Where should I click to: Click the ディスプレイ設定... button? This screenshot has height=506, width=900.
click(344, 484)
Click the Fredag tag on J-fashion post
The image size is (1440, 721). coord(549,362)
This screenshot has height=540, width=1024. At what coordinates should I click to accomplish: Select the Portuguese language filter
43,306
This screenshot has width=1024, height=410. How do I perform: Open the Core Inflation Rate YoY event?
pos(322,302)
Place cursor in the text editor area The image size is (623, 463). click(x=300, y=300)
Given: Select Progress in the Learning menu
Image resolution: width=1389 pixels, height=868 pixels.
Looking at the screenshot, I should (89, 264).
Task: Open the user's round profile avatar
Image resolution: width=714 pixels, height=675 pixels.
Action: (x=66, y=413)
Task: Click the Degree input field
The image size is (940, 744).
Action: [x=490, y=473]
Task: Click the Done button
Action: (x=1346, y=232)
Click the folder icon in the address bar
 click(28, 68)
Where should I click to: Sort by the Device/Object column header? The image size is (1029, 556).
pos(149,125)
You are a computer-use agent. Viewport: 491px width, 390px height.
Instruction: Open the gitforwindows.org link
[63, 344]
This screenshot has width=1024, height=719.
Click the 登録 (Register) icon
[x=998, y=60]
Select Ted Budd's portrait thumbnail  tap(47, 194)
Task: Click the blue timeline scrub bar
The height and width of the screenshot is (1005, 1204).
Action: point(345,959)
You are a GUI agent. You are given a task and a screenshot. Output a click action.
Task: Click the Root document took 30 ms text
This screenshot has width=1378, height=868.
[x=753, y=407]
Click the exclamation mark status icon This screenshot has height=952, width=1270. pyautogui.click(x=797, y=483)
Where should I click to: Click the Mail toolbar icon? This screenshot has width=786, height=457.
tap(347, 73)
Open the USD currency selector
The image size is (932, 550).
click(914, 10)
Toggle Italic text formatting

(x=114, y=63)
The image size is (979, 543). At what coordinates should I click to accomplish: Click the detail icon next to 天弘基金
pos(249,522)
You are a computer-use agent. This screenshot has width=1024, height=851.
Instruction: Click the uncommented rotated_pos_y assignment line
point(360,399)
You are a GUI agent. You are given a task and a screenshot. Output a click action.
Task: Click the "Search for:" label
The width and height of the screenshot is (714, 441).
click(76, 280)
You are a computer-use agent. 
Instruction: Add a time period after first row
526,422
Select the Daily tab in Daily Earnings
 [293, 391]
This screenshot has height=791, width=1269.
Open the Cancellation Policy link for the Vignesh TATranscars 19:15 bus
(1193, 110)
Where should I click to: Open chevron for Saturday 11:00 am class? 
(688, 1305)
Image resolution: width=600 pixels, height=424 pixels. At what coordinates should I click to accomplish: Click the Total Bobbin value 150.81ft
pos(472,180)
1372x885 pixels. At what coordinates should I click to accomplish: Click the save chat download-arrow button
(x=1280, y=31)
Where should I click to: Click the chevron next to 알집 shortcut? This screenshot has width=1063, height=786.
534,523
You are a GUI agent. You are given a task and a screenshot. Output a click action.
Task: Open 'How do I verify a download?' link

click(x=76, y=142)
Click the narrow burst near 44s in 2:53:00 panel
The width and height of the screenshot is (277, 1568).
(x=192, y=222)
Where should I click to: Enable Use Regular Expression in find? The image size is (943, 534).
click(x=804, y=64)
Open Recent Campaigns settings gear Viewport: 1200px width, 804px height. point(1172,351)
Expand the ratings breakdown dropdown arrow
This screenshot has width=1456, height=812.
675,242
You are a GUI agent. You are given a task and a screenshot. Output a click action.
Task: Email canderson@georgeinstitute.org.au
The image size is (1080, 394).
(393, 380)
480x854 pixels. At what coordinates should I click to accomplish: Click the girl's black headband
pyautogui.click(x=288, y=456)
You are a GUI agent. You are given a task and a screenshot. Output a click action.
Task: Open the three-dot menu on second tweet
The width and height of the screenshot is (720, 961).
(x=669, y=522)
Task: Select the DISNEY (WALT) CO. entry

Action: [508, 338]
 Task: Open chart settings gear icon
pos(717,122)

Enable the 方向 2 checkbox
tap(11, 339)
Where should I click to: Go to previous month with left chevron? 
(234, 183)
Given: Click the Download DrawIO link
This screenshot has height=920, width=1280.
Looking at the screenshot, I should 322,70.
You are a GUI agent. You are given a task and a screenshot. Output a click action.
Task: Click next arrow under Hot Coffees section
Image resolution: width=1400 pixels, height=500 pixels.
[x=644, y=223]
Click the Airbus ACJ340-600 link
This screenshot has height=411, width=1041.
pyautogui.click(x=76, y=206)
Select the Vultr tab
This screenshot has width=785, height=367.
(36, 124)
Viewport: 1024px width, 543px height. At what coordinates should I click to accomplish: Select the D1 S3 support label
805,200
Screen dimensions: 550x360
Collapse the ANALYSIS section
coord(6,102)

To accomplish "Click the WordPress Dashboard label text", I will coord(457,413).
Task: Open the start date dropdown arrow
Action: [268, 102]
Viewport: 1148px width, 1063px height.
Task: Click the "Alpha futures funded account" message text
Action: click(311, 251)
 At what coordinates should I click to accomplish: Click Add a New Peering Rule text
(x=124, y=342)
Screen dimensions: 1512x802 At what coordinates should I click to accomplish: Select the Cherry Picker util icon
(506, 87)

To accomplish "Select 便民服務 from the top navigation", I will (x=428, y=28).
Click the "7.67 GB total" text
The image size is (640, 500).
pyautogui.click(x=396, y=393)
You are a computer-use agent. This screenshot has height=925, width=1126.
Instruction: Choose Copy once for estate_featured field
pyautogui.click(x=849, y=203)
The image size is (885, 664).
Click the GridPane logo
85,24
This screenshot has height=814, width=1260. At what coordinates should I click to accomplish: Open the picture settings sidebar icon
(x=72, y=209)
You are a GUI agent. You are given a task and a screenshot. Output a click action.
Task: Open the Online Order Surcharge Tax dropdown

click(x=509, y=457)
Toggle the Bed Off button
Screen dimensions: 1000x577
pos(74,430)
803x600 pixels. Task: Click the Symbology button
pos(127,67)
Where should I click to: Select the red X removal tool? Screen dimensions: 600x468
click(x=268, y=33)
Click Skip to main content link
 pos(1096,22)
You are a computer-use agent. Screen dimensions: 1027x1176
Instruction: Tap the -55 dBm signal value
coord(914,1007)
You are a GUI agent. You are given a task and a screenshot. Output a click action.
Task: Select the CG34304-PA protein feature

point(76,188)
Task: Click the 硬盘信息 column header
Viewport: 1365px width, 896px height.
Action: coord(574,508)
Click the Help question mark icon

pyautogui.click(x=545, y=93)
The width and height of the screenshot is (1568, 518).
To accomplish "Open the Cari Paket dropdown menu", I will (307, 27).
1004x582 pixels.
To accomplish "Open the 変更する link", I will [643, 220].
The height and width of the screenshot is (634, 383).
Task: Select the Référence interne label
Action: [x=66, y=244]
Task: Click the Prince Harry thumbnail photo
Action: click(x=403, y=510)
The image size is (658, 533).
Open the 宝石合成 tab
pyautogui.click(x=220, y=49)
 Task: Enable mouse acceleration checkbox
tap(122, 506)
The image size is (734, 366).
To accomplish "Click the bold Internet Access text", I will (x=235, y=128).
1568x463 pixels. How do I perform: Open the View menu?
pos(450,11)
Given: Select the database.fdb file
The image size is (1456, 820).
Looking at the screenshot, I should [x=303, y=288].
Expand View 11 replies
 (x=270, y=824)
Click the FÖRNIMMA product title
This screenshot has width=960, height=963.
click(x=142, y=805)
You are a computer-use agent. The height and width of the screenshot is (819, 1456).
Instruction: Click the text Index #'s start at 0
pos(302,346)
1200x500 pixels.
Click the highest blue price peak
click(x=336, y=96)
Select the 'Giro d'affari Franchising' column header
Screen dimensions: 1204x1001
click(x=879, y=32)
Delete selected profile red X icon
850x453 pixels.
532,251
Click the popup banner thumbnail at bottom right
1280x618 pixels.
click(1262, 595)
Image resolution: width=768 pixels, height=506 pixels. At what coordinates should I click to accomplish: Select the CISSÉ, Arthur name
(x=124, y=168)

===

» **What the task requires**: Within the material above, extract exactly the lines that start at the line containing "The width and height of the screenshot is (277, 1568)." and stop after the line containing "Given: Click the Download DrawIO link", and only those.

» **Task response**:
The width and height of the screenshot is (277, 1568).
(x=192, y=222)
Where should I click to: Enable Use Regular Expression in find? The image size is (943, 534).
click(x=804, y=64)
Open Recent Campaigns settings gear Viewport: 1200px width, 804px height. point(1172,351)
Expand the ratings breakdown dropdown arrow
This screenshot has width=1456, height=812.
675,242
You are a GUI agent. You are given a task and a screenshot. Output a click action.
Task: Email canderson@georgeinstitute.org.au
The image size is (1080, 394).
(393, 380)
480x854 pixels. At what coordinates should I click to accomplish: Click the girl's black headband
pyautogui.click(x=288, y=456)
You are a GUI agent. You are given a task and a screenshot. Output a click action.
Task: Open the three-dot menu on second tweet
The width and height of the screenshot is (720, 961).
(x=669, y=522)
Task: Select the DISNEY (WALT) CO. entry

Action: [508, 338]
 Task: Open chart settings gear icon
pos(717,122)

Enable the 方向 2 checkbox
tap(11, 339)
Where should I click to: Go to previous month with left chevron? 
(234, 183)
Given: Click the Download DrawIO link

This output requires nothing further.